REQUIRED ACTION —
Write out exactly, with both ends included, the lines that run from the line containing "Task: Collapse the" to the end of the entries. Pictures are not part of the answer.

INFORMATION SHOWN —
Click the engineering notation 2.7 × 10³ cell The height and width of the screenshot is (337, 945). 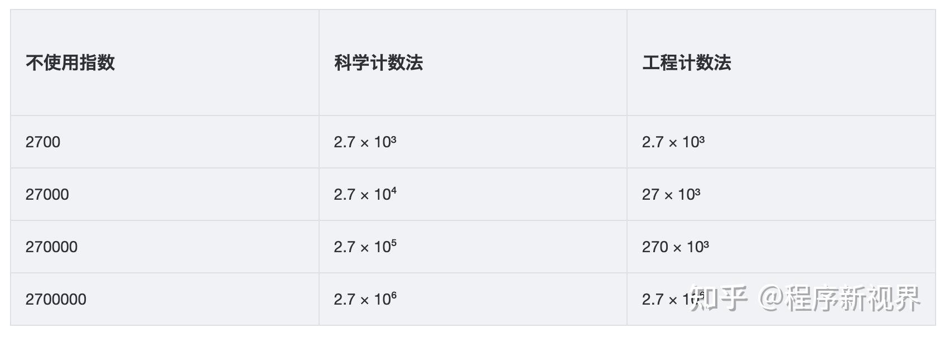(781, 142)
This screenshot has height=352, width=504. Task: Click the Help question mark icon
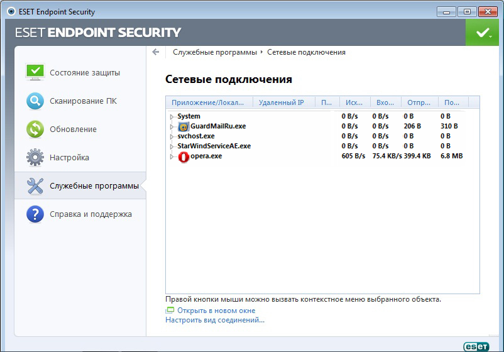(x=35, y=214)
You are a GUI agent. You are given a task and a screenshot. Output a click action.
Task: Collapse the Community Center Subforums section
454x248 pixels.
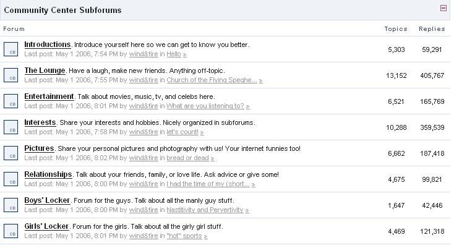(443, 8)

RESPONSE TO THIS EXERCISE —
Task: Collapse the Community Center Subforums section
454x248 pixels.
(443, 8)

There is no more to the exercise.